Japan’s experience shows there’s no limit to how low yields can go, said Yusuke Ito, the senior investor in Tokyo at Mizuho Asset, which oversees about $50 billion. The nation’s 10-year yield has plunged as low as minus 0.3 percent, and the 20-year reached minus 0.005 percent. While the U.S. is more welcoming to immigrants than Japan, that won’t be enough to offset downward pressure on the economy, said Ito. Last August, he warned that the Federal Reserve was "going to be premature" in raising interest rates, drawing on his experience of false dawns in Japan.
“Japan is aging the fastest,” Ito said. “The economic boom is busted" in the Asian nation, he said. "There is no sign of recovery. That’s something that will happen to the other economies.”
Bond bulls have been rewarded around the world. Bank of America Corp. indexes show Japanese debt returned 7.1 percent in the first six months of the year, while Treasuries rallied 5.7 percent, their best first half in six years.
Treasury 30-year yields tumbled to an unprecedented 2.0882 percent Monday even after the Labor Department reported at the end of last week the U.S. added 287,000 jobs in June, versus 180,000 projected by a Bloomberg survey of economists. Job growth over the last three months averaged 147,000, down from about 196,000 in the first quarter.
U.S. 10-year yields rose six basis points to 1.42 percent as of 1:28 p.m. in New York, based on Bloomberg Bond Trader data.
Japanification has been a minority view. Bloomberg’s monthly surveys of U.S. economists have consistently -- and incorrectly -- projected yields would rise. Janus Capital Group Inc.’s Bill Gross told Bloomberg Television last week that sovereign bond yields at record lows are "too risky." The latest survey projects the 10-year yield will climb to 1.75 percent by year-end, with the most recent forecasts given the heaviest weightings.
Hideaki Kuriki, a debt investor at Sumitomo Mitsui Trust, which oversees $81 billion in Tokyo, sees it from a different perspective.
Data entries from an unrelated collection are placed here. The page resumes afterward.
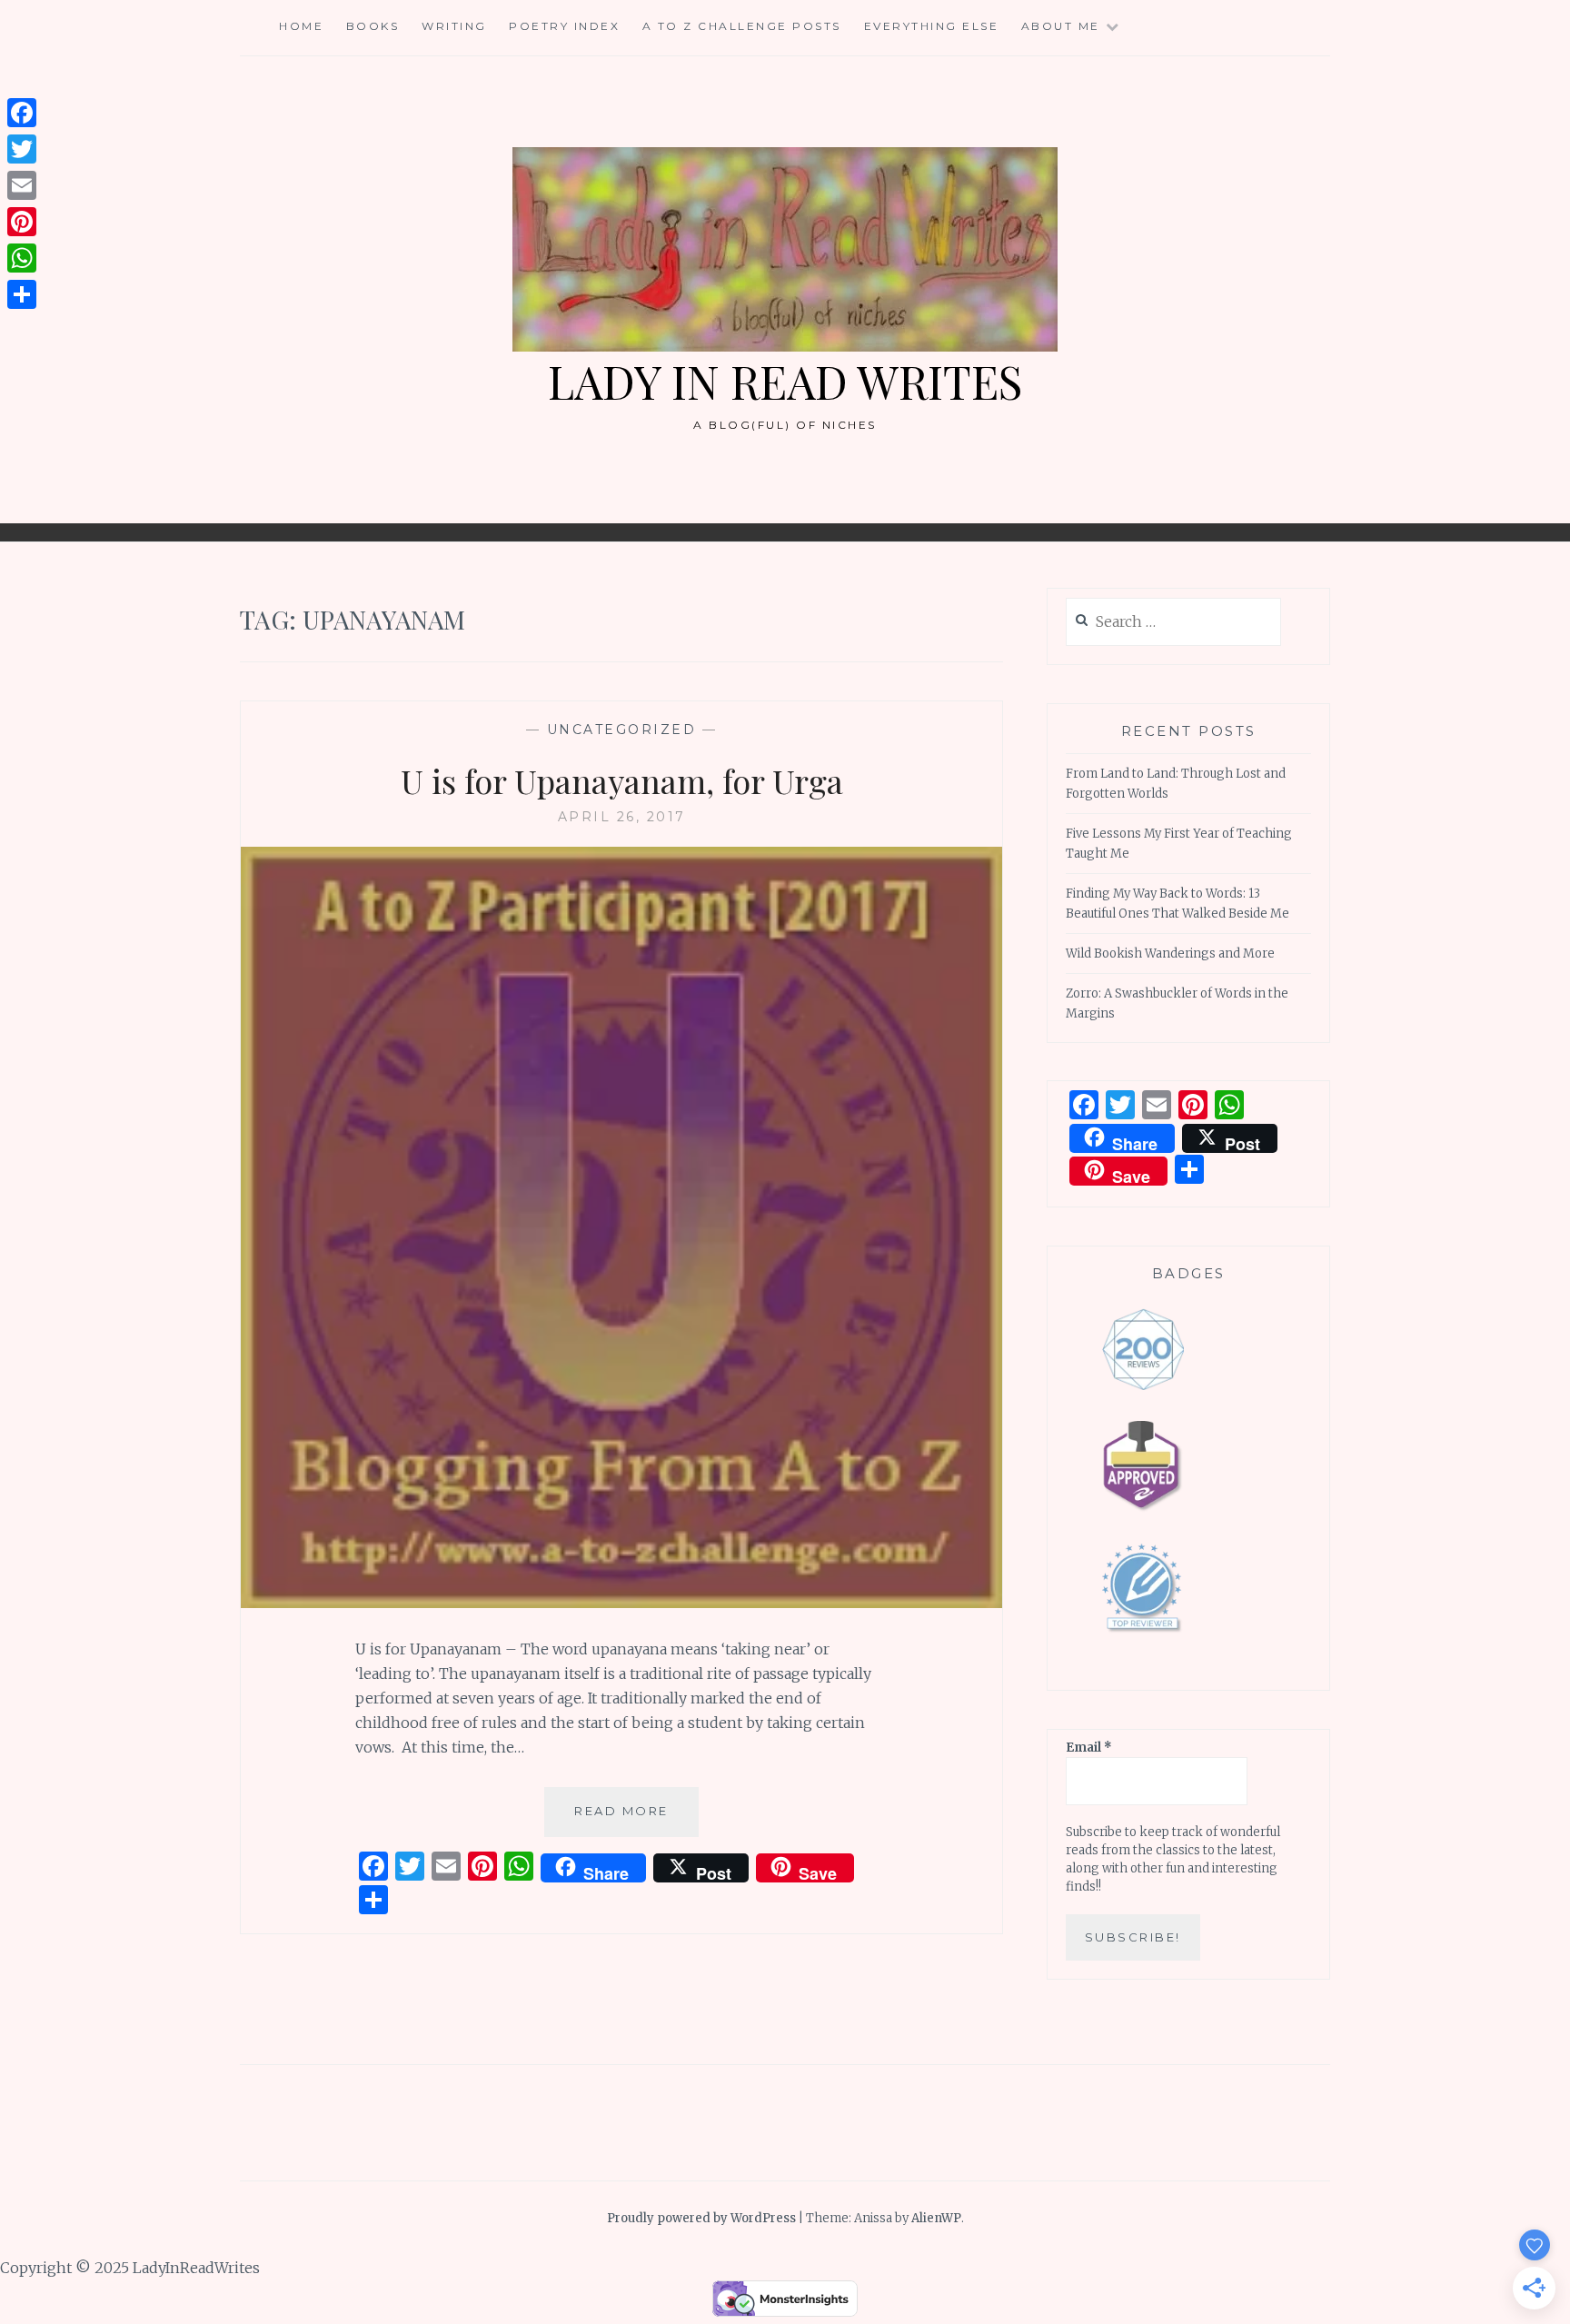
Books (373, 26)
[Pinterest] (22, 222)
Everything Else (931, 26)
Positive U.S. yields compare favorably to negative 10-year yields in both Japan and Germany just as Britain’s exit from the European Union threatens to slow global growth, he said. The world’s biggest sovereign debt market also has greater liquidity, Kuriki said.
“The world economy will decline,” he said. “U.S. Treasury yields will go down. The Fed can’t hike.”
The U.S. economy expanded 1.1 percent in the first quarter, the slowest pace in a year, and futures contracts show the odds of a central bank increase this year are about 29 percent. Japanese investors bought bonds abroad for a 12th straight month in June, according to the Ministry of Finance, with Treasuries their favored market.
The U.S. inflation rate is 0.9 percent based on a gauge the Fed monitors, and it has been below the 2 percent target for more than four years. The five-year, five-year break-even rate, the bond market’s expectation for the pace consumer prices will increase from 2021 to 2026, tumbled to 1.3 percent, the lowest level in data compiled by Bloomberg that go back to 1999. The Bank of Japan’s favored measure of living costs fell 0.4 percent in May from a year earlier.
Diam Co., which manages $168 billion, isn’t ready to sell its long-term Treasuries.
"There’s almost no reason to reduce exposure," said Hajime Nagata, a bond investor for the company in Tokyo. “Our expectation for the U.S. economy is probably worse than the market’s."